▶ [REQUIREMENT]:
Which lines of the entries contain the string "plus"? Copy each of them.

Stored data entries:

# # #

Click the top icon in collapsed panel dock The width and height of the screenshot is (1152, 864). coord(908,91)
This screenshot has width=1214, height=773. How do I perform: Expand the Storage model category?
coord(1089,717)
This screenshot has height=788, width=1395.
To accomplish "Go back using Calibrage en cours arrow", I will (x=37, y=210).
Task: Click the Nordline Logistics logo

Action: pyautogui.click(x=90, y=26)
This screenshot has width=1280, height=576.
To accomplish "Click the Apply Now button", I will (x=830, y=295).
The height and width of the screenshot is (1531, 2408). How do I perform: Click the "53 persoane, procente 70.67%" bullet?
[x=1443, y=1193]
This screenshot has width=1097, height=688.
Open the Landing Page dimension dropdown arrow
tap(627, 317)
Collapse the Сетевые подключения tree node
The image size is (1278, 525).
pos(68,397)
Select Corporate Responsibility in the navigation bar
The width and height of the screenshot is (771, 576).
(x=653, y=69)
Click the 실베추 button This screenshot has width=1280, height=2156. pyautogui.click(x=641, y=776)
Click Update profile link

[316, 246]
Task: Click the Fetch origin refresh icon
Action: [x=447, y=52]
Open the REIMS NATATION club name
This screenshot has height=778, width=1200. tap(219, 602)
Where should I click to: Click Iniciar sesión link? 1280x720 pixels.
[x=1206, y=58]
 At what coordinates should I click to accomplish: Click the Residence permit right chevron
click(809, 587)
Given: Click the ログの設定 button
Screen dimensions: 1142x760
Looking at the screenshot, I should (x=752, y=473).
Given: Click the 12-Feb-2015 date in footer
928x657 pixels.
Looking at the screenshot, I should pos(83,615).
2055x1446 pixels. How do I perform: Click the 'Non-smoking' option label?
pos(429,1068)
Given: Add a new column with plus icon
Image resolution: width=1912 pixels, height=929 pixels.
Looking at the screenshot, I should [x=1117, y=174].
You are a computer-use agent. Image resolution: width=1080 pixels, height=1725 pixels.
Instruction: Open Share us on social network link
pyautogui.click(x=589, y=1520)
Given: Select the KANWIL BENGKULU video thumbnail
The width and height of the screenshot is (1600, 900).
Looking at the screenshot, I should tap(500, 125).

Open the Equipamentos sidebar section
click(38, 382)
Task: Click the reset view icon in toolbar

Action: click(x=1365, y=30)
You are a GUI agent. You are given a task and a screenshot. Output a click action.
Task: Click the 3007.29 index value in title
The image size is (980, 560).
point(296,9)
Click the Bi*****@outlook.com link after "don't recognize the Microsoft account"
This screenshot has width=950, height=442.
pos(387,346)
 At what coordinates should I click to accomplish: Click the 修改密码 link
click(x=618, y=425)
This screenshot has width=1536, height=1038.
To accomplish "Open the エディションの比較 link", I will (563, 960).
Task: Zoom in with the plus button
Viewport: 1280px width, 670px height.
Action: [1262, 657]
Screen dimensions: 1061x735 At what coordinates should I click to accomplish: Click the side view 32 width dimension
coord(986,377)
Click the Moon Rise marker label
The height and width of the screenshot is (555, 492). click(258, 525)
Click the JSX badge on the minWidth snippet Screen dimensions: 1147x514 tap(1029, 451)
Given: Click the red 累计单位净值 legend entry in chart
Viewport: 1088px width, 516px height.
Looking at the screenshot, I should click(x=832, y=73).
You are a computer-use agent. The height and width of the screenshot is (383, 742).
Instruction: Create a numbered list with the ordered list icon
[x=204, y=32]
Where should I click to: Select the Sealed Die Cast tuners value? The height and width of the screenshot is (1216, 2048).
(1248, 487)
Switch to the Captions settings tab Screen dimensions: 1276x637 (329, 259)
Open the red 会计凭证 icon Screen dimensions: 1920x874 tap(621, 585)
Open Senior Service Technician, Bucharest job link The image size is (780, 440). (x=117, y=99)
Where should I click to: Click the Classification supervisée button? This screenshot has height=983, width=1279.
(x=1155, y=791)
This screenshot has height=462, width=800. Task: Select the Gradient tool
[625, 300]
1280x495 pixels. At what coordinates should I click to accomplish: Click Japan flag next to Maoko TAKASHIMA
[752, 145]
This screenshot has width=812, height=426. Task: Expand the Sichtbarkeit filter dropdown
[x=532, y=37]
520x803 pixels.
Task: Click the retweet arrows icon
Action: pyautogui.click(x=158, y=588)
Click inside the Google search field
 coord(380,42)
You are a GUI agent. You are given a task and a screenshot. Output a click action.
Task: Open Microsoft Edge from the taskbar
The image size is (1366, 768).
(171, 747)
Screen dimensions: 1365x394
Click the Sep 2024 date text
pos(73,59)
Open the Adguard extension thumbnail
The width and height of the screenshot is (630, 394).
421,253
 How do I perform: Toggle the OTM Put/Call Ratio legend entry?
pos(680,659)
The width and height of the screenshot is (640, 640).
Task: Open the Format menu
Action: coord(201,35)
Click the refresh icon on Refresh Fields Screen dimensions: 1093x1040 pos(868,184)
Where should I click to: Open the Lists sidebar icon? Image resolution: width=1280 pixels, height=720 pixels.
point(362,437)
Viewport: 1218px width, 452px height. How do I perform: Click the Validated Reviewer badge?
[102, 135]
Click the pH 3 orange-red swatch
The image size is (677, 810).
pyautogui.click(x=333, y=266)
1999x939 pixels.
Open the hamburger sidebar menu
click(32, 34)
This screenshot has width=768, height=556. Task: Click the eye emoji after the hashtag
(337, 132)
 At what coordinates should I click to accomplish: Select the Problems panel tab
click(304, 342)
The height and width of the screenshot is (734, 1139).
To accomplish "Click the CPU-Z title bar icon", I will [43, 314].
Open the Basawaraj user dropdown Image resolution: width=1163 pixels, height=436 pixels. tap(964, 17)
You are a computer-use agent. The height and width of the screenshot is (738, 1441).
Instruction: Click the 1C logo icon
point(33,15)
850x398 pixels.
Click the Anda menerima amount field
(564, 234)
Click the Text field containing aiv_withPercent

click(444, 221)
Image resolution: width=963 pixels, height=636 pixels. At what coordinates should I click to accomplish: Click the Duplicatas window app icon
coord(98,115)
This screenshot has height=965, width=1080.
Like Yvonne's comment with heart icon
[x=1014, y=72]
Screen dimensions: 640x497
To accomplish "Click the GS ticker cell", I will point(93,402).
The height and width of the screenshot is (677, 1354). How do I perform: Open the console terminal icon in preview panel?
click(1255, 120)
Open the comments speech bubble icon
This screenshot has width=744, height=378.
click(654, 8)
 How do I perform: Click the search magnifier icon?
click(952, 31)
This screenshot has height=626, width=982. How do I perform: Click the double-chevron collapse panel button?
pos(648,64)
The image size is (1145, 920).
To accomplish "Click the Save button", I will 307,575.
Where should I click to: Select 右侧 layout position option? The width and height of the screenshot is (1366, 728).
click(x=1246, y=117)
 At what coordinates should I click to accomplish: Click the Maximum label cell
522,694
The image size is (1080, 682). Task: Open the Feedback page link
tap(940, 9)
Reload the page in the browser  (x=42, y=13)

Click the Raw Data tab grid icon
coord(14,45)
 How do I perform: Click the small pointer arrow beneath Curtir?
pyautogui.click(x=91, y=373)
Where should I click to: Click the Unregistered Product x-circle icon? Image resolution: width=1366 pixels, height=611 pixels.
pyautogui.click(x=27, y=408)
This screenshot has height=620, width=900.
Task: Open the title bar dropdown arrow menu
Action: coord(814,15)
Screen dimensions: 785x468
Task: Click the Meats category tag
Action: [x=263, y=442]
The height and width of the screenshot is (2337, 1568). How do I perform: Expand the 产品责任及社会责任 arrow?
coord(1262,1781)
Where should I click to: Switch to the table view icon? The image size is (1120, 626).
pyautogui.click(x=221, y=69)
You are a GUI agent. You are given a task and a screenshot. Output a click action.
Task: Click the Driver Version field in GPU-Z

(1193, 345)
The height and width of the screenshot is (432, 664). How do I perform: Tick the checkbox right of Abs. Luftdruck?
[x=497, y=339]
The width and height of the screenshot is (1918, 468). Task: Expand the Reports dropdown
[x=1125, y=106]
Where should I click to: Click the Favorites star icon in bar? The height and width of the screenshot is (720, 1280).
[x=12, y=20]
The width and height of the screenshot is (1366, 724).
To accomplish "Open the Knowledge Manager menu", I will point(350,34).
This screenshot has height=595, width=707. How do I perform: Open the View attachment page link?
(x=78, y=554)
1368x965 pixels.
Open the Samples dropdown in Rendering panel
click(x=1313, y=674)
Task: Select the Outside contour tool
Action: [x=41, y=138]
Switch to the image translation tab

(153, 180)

# # #

▶ [ANSWER AREA]:
Given: Add a new column with plus icon
Task: Zoom in with the plus button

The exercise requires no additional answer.